Pfizer COVID-19 vaccine will go into use next week in the UK
Older people and frontline health workers could be vaccinated within days as the first country authorizes Pfizer's vaccine.
The UK has approved a COVID-19 vaccine and plans to implement the treatment as early as next week. British care home residents, older adults and health care workers will be first to be inoculated with the groundbreaking vaccine developed by Pfizer and BioNTech to tackle the coronavirus pandemic.
The British government has assured the public the vaccine is safe, having been through rigorous clinical trials with the results analyzed by the national medicine regulator. Some 800,000 doses will be distributed to vulnerable people in the next week, while the majority of the population will be vaccinated in the new year.

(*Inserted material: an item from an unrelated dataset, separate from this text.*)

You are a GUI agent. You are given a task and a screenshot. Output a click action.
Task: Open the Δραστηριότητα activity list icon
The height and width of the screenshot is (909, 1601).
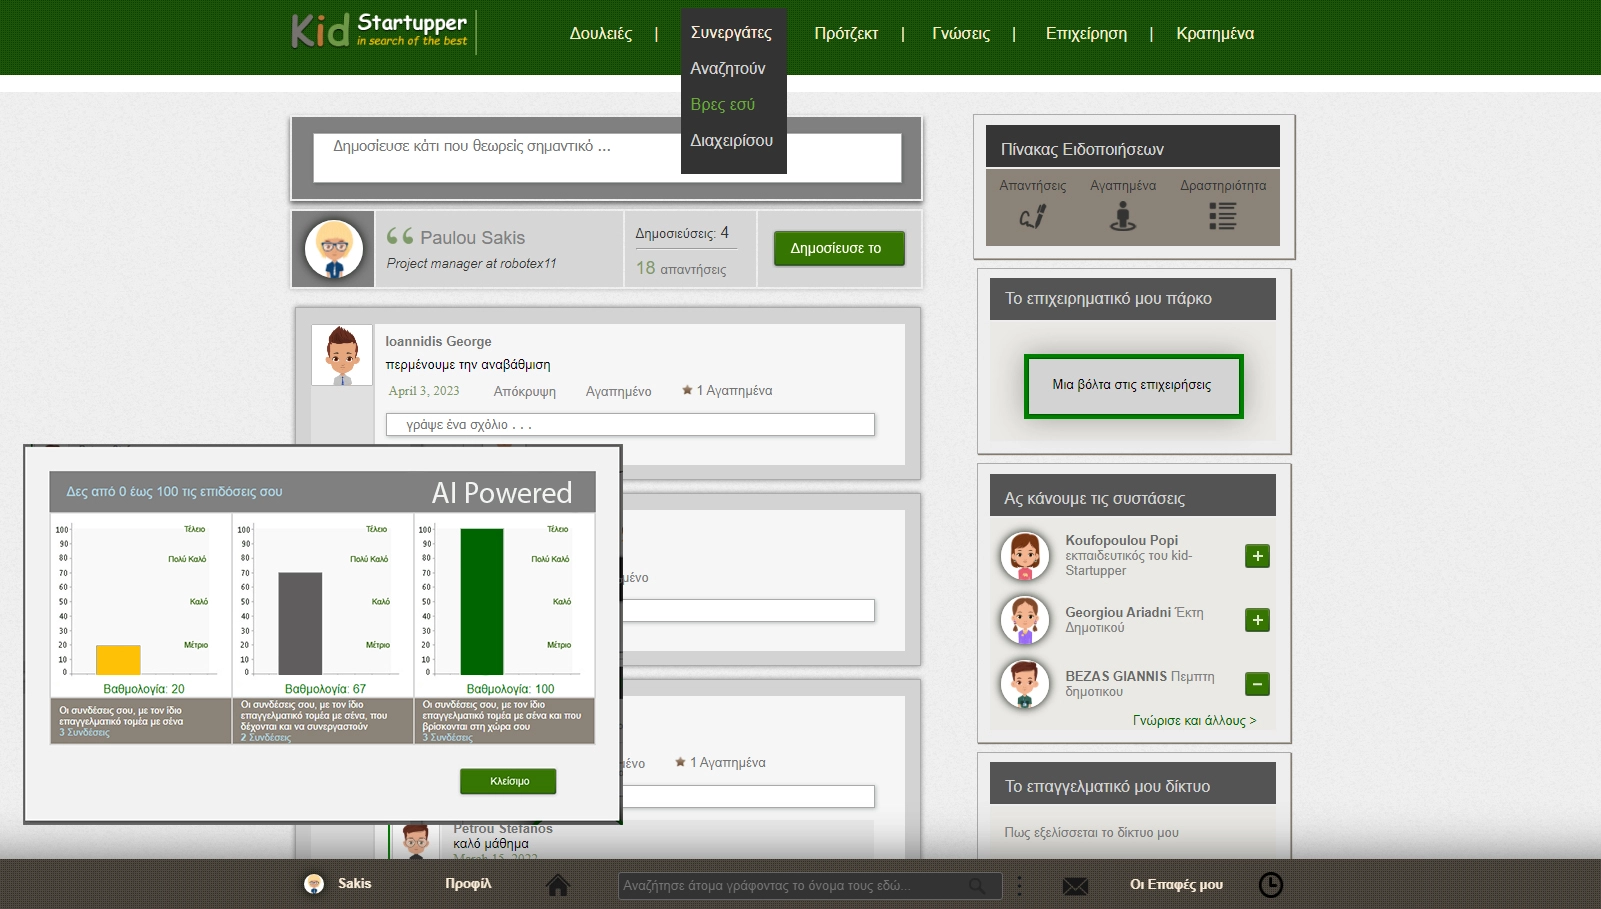(x=1222, y=216)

The vaccine is one of several in development as the world's scientists race to fight the pandemic. Developed by German biotech firm BioNTech and US pharmaceutical giant Pfizer, it's also the first vaccine to use cutting-edge mRNA genetic material to fight the illness. The treatment is reported to be over 90% effective.
The vaccine has to be stored at a temperature of -70 degrees Celsius (-94 degrees Fahrenheit), so is expected to be administered in hospitals at first until suitable storage is rolled out to other locations.
The US is examining the Pfizer vaccine and a similar vaccine developed by Moderna. The US Food and Drug Administration is expected to follow the UK in approving one or more of the treatments soon.
Russia and China have already approved vaccines, but without large-scale testing.